Australia’s corporate regulator said it was investigating possible breaches of disclosure rules at share market operator ASX Ltd over a troubled rebuild of its trading software, potentially exposing the stock exchange to criminal prosecution. The investigation into the world’s No. 15 stock exchange marks an escalation in the backlash that has rocked ASX since it pulled a blockchain-based overhaul of its trading, clearing and settlement system last November despite years of assurances the project was on track.
The Australian Securities and Investments Commission (ASIC) and Reserve Bank of Australia had already publicly rebuked the exchange and demanded more thorough reporting on plans to update the 30-year-old software at the heart of the economy. The federal government said it wants to break up ASX’s monopoly over clearing and settlement. Now, ASIC is investigating “suspected contraventions” of laws around continuous disclosure of market-sensitive information, misleading or deceptive conduct, and exercising duties responsibly, ASX said in a statement. The exchange “takes its obligations very seriously and will cooperate fully with ASIC”, the statement added.
ASIC confirmed the investigation referred to in ASX’s announcement but declined further comment. ASX did not say whether the regulator was investigating individuals or whether it was considering criminal or civil court proceedings. It declined to comment beyond its statement. Under Australian corporate law, companies can face fines of up to A$10.5 million ($7 million) for misleading disclosures, while company directors can face prison sentences of up to 15 years and fines of up to A$1.1 million, according to the ASIC website.

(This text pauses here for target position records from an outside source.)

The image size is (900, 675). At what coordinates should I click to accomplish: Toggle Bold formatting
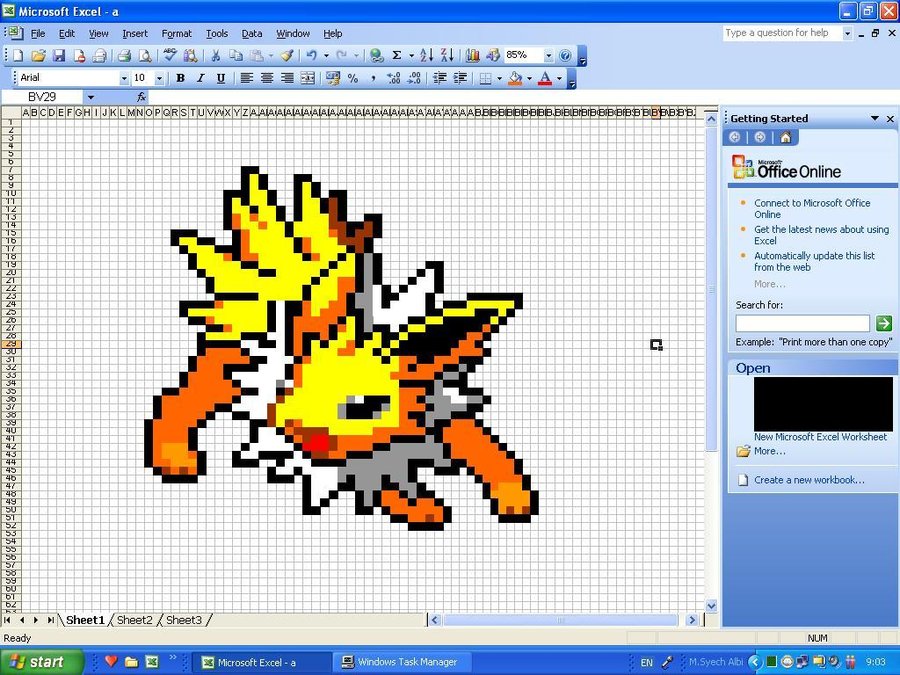(180, 78)

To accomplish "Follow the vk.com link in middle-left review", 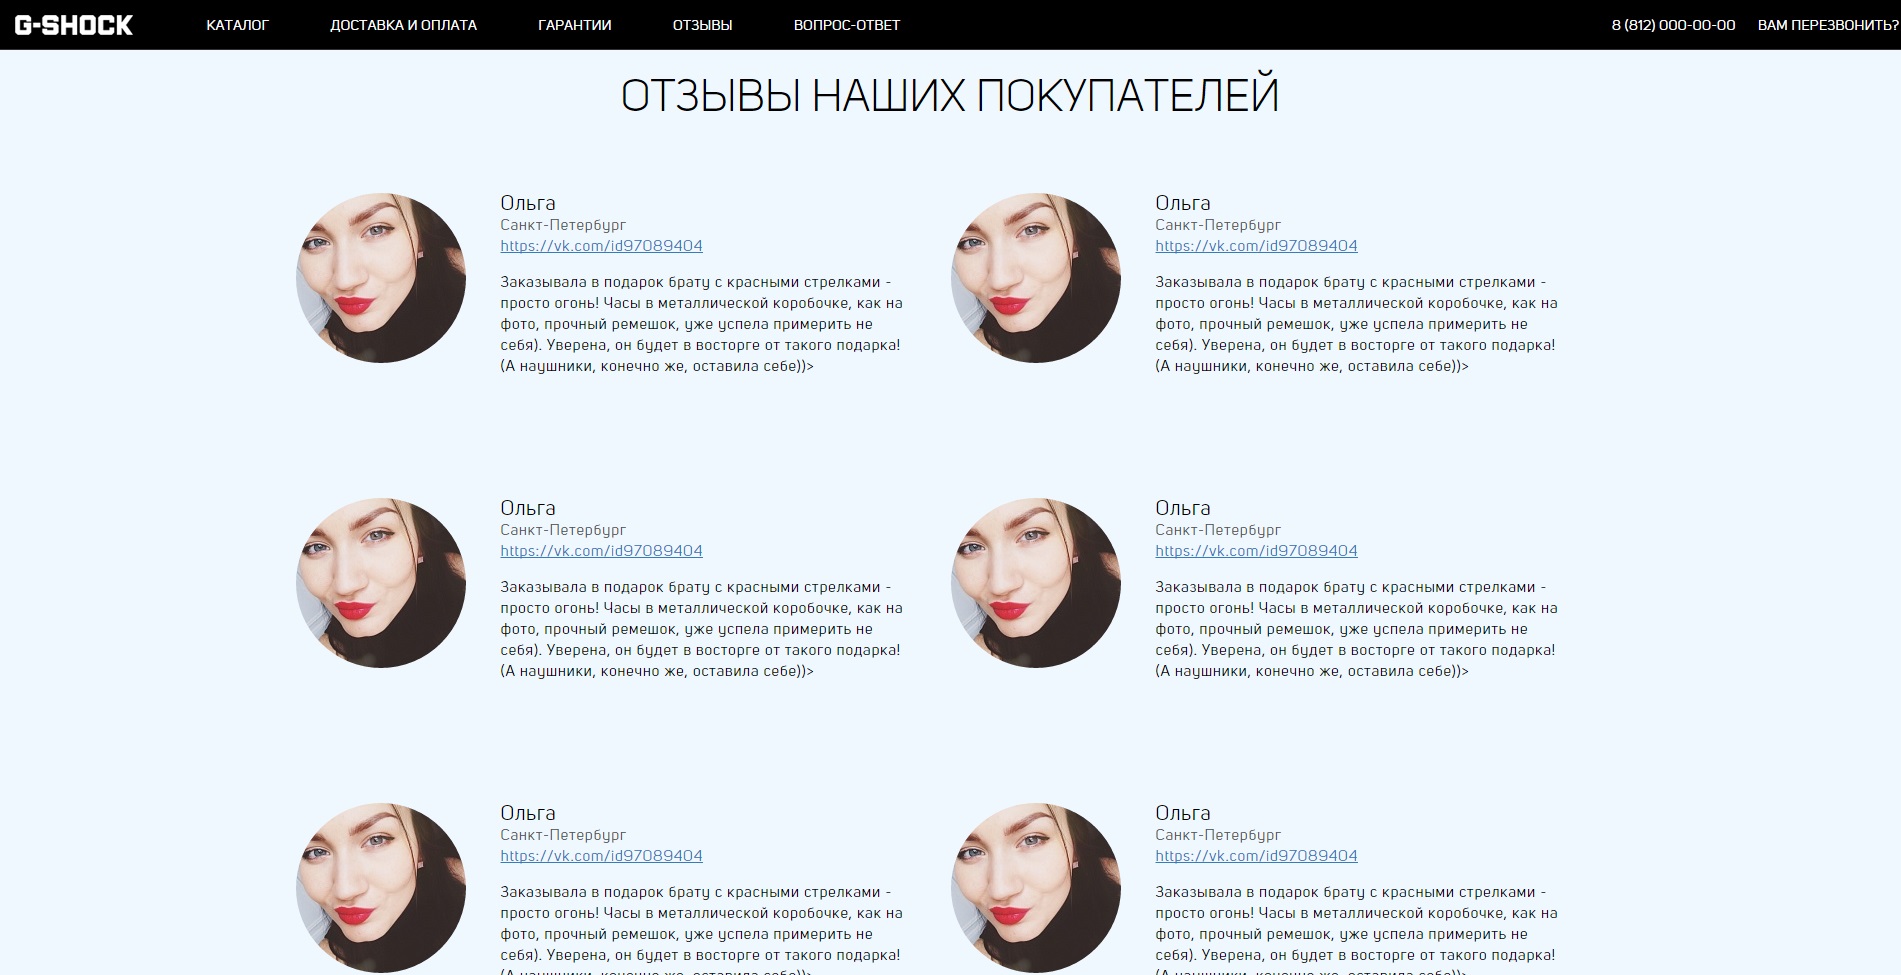I will (601, 551).
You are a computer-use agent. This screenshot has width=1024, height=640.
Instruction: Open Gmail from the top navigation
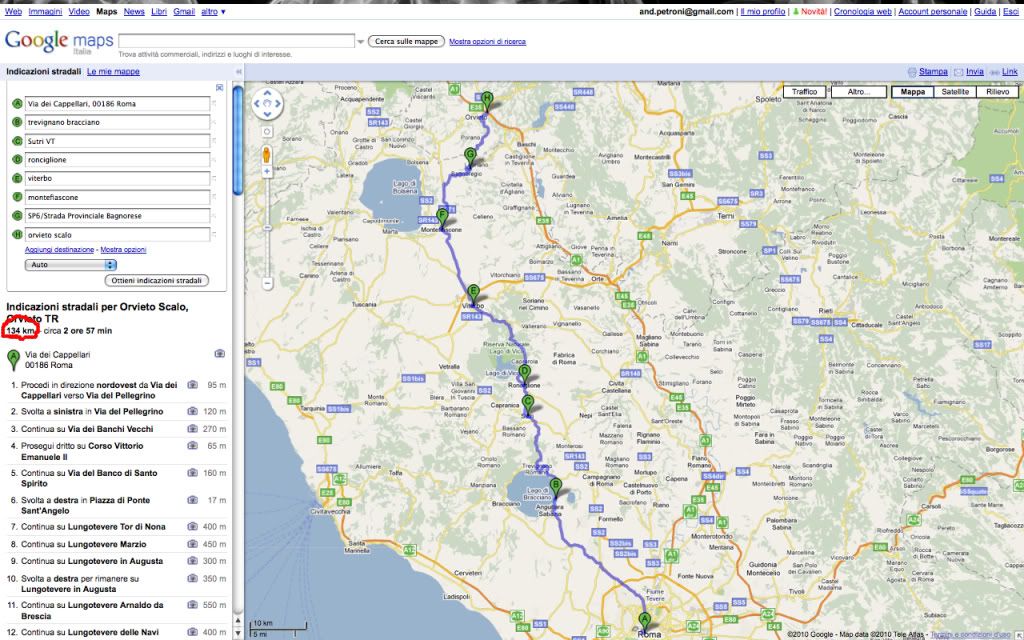point(184,11)
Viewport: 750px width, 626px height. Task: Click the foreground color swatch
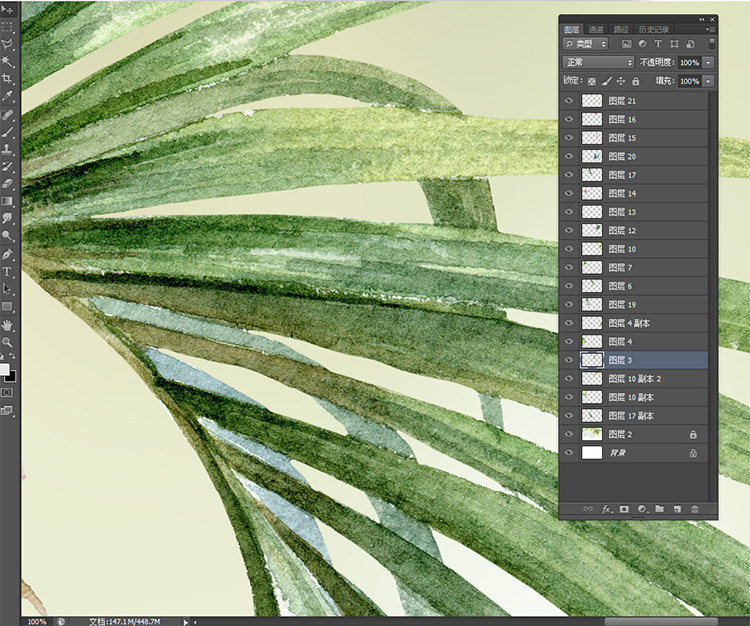click(x=4, y=369)
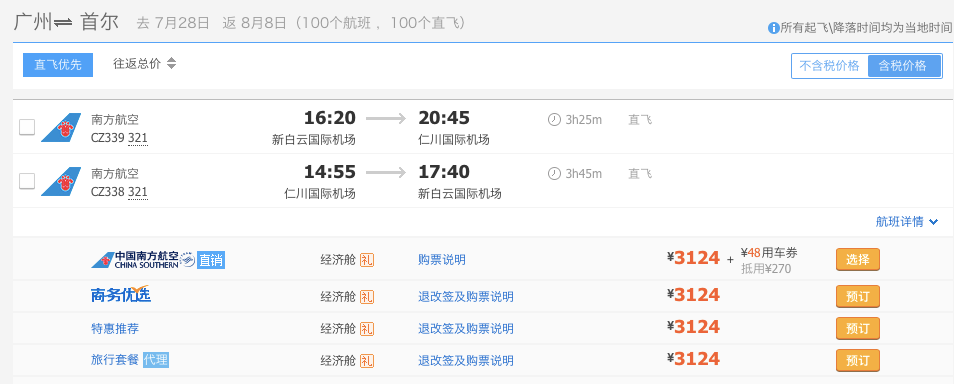
Task: Switch the price display to 含税价格
Action: [x=904, y=66]
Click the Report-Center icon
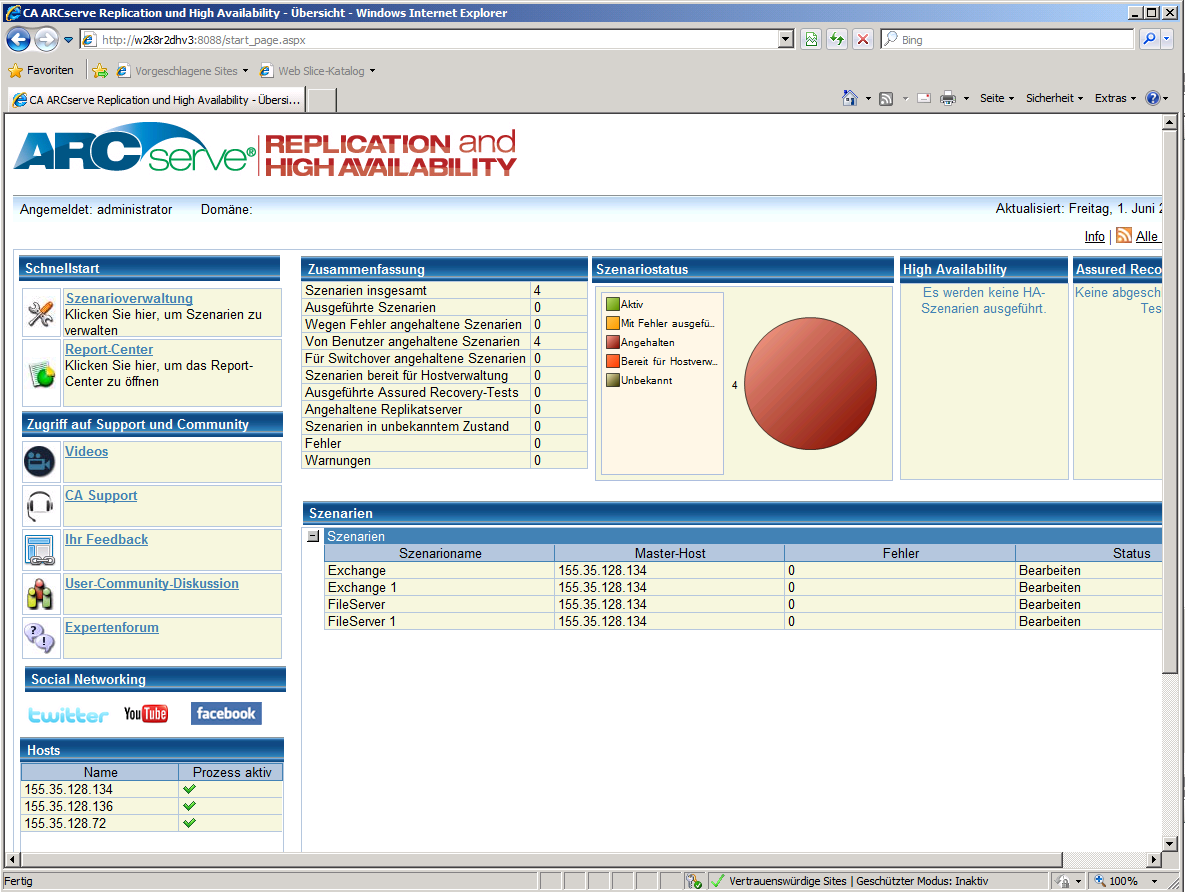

“No one would suggest this is anything other than a very significant development, because of the position of ASX in the economy and also the fact that it’s clearly a wide-ranging investigation and possible penalties can be significant,” said Ian Ramsay, director of University of Melbourne’s Centre for Corporate Law and Securities Regulation. Jason Harris, a professor of corporate law at Sydney University, said ASIC might pursue a criminal case against ASX directors but it typically resolved cases involving breaches of continuous disclosure rules with fines.
The ASIC investigation covered ASX directors’ actions from Oct. 28, 2020 to March 28, 2022, ASX’s statement said. On the first date, ASX gave a “go-live” date of April 2023 for the blockchain-based overhaul; on the second date, the exchange said the project was delayed but progressing well.
ASX’s chairman and CEO during that period have since left, while the CEO since August 2022, Helen Lofthouse, worked at the company during that period but was not on the board. On Wednesday, Lofthouse called a virtual all-staff meeting and told the company’s 760 employees to remain focused on their work, a person with knowledge of the situation told Reuters. ASX’s current chairman, Damian Roche, has been a director since 2014.